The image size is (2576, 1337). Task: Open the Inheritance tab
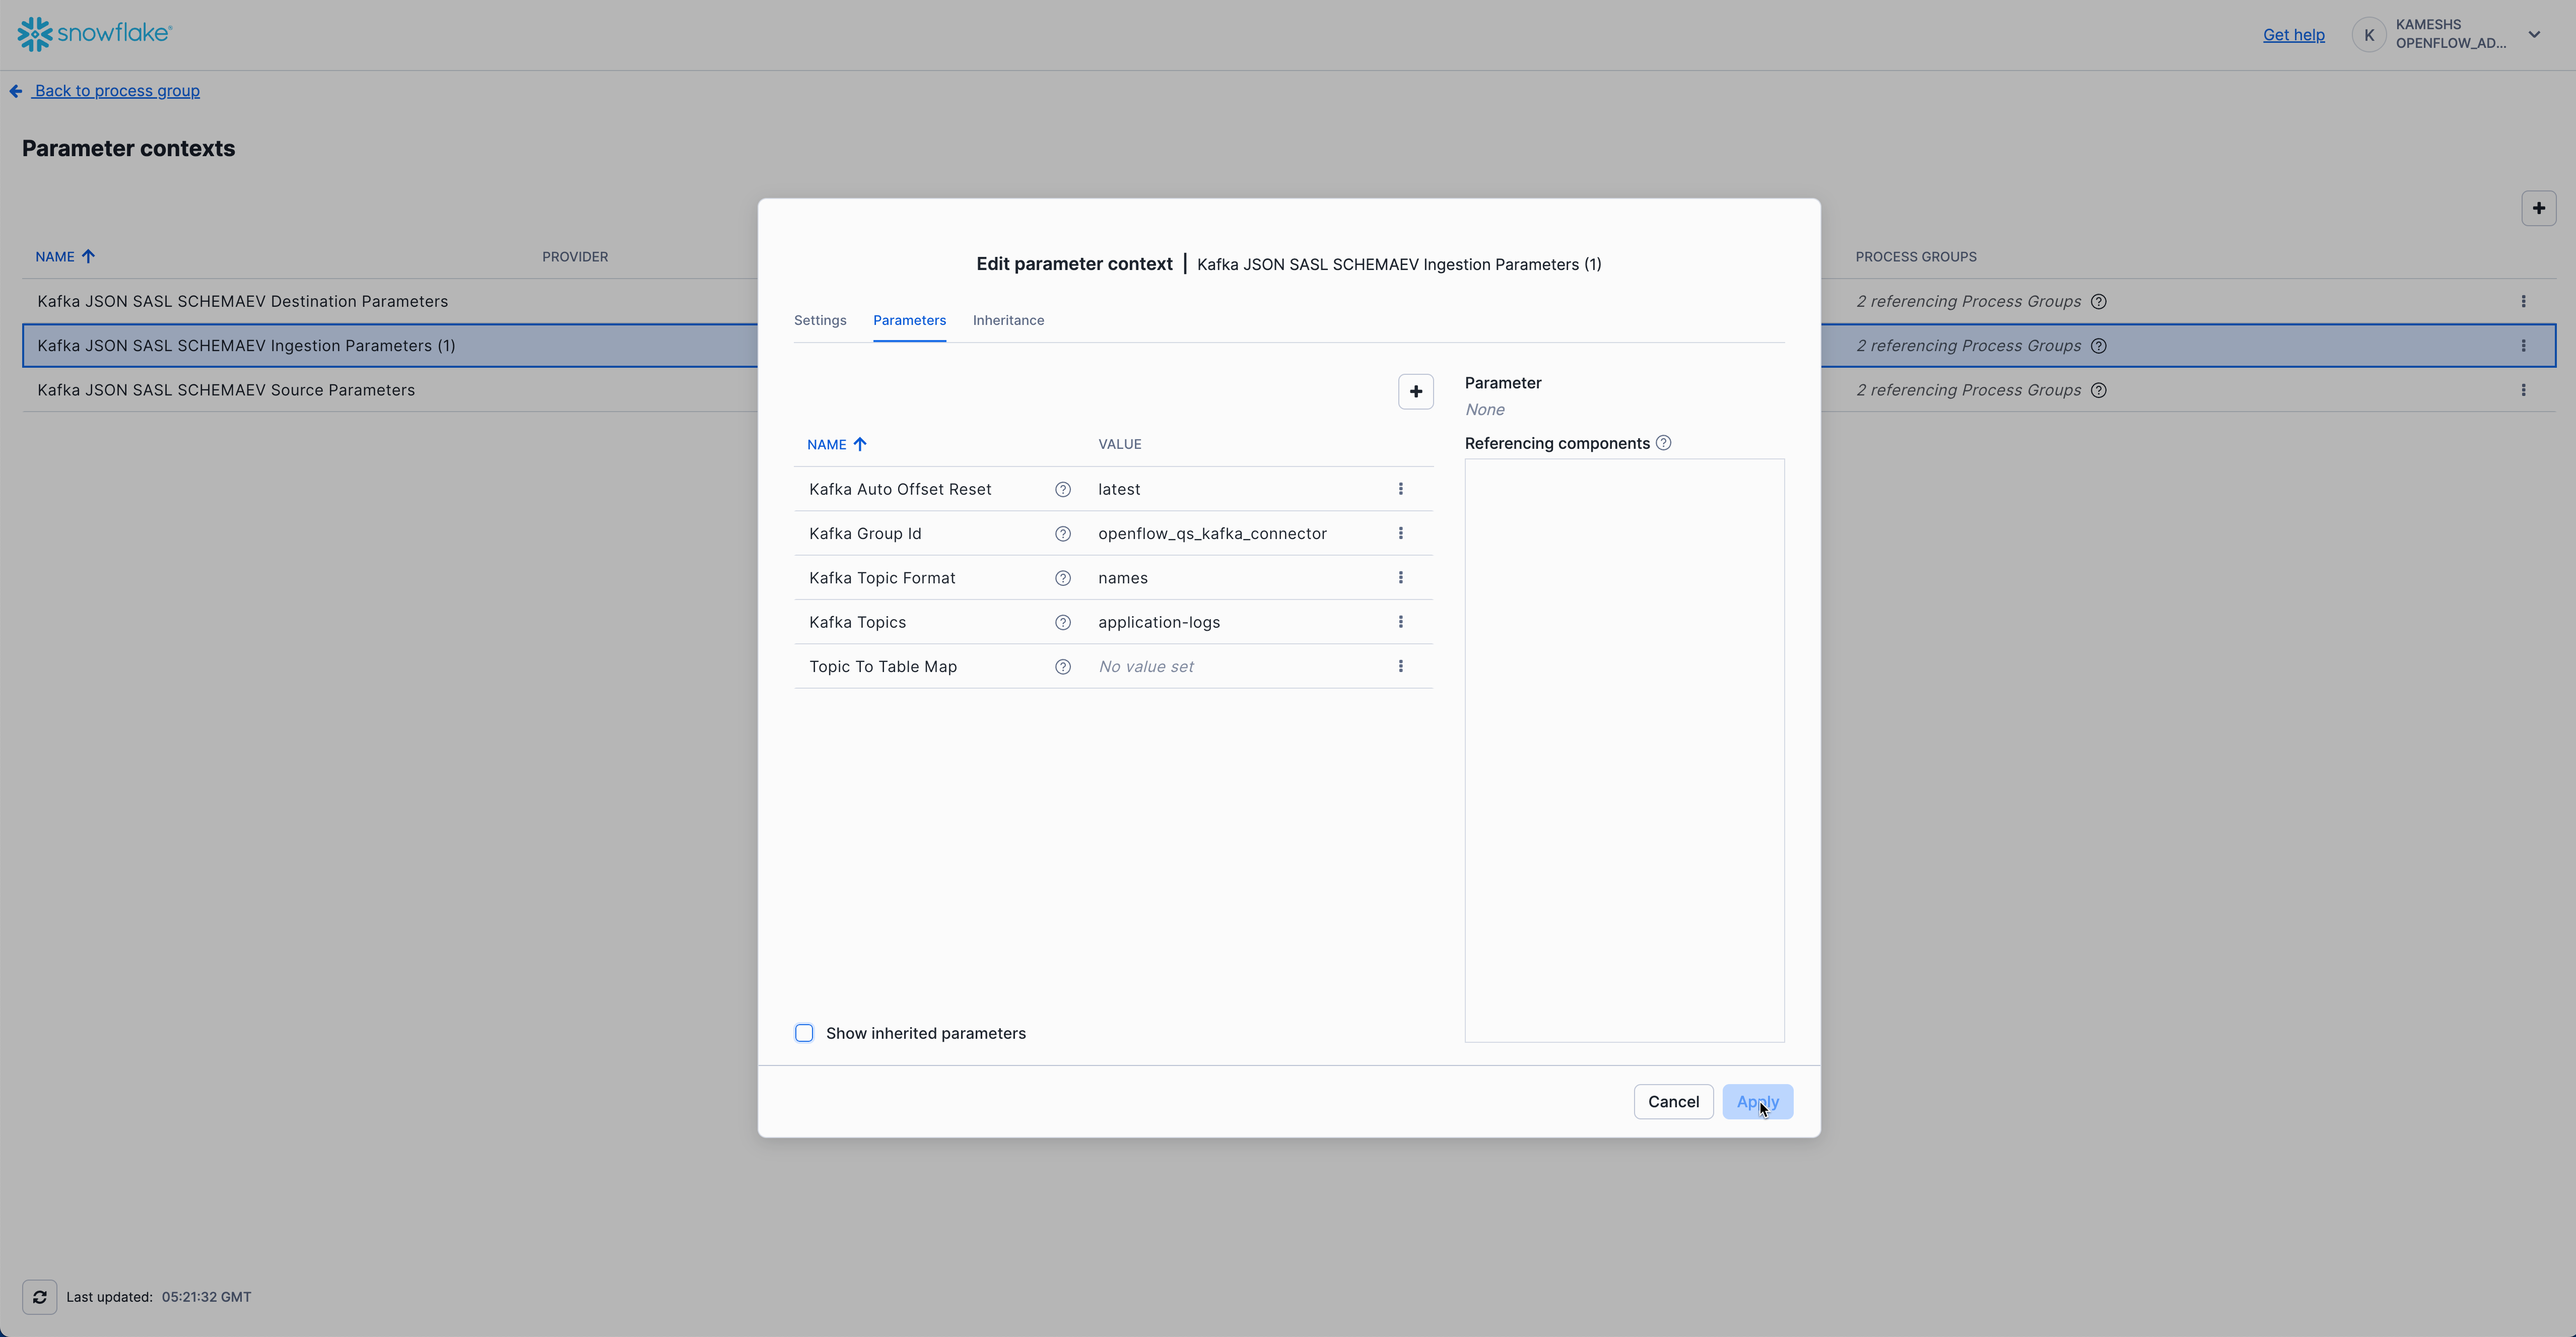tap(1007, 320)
==
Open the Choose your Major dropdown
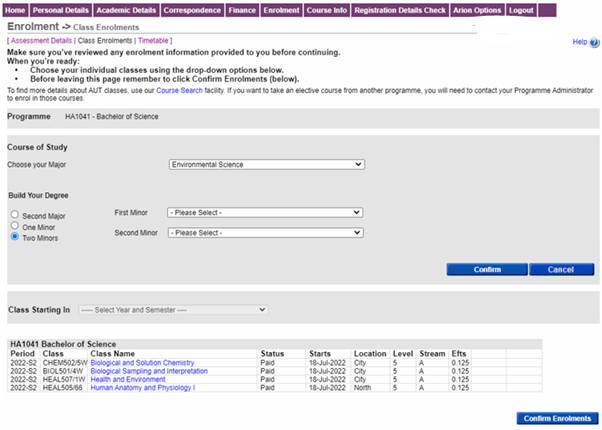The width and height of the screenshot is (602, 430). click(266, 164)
--
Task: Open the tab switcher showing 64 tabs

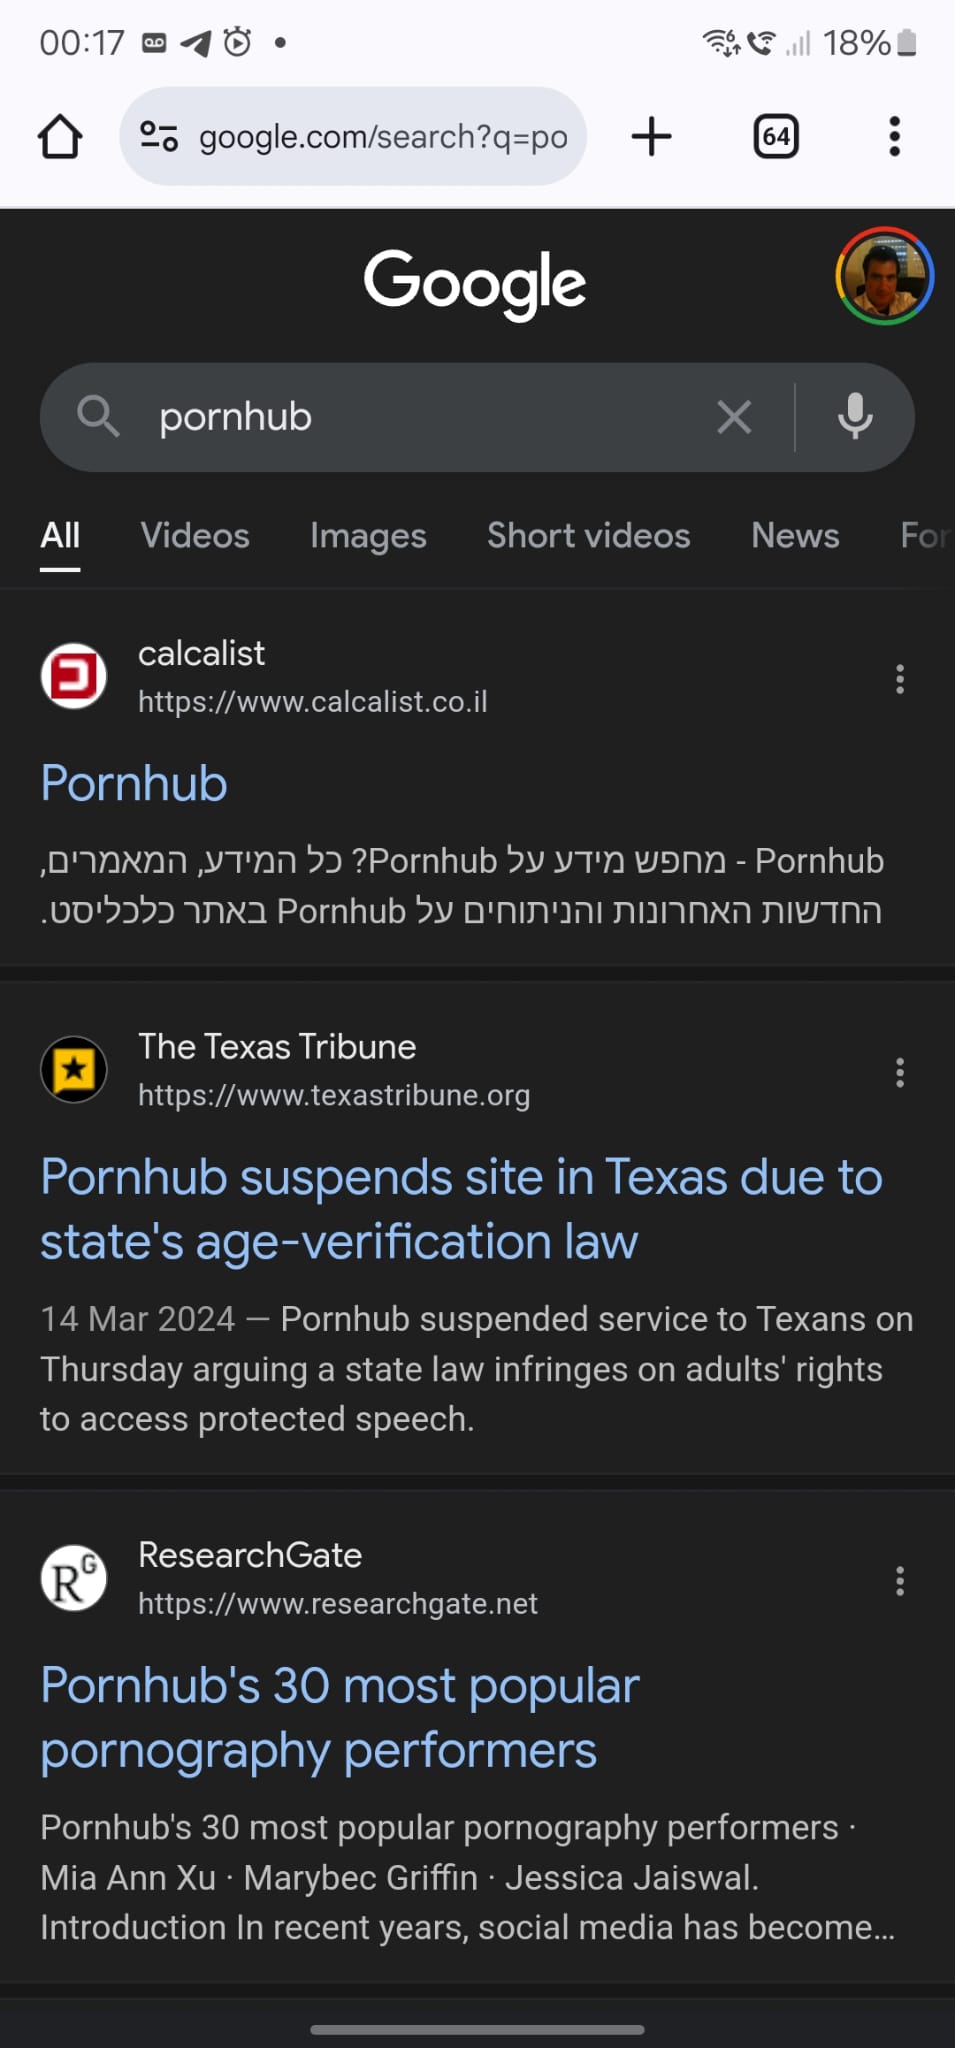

* **Your task**: Copy out the lines word for word, from the line containing "The image size" to the line containing "tap(1007, 320)", without the pictures.

* **Final answer**:
The image size is (2576, 1337). Task: Open the Inheritance tab
tap(1007, 320)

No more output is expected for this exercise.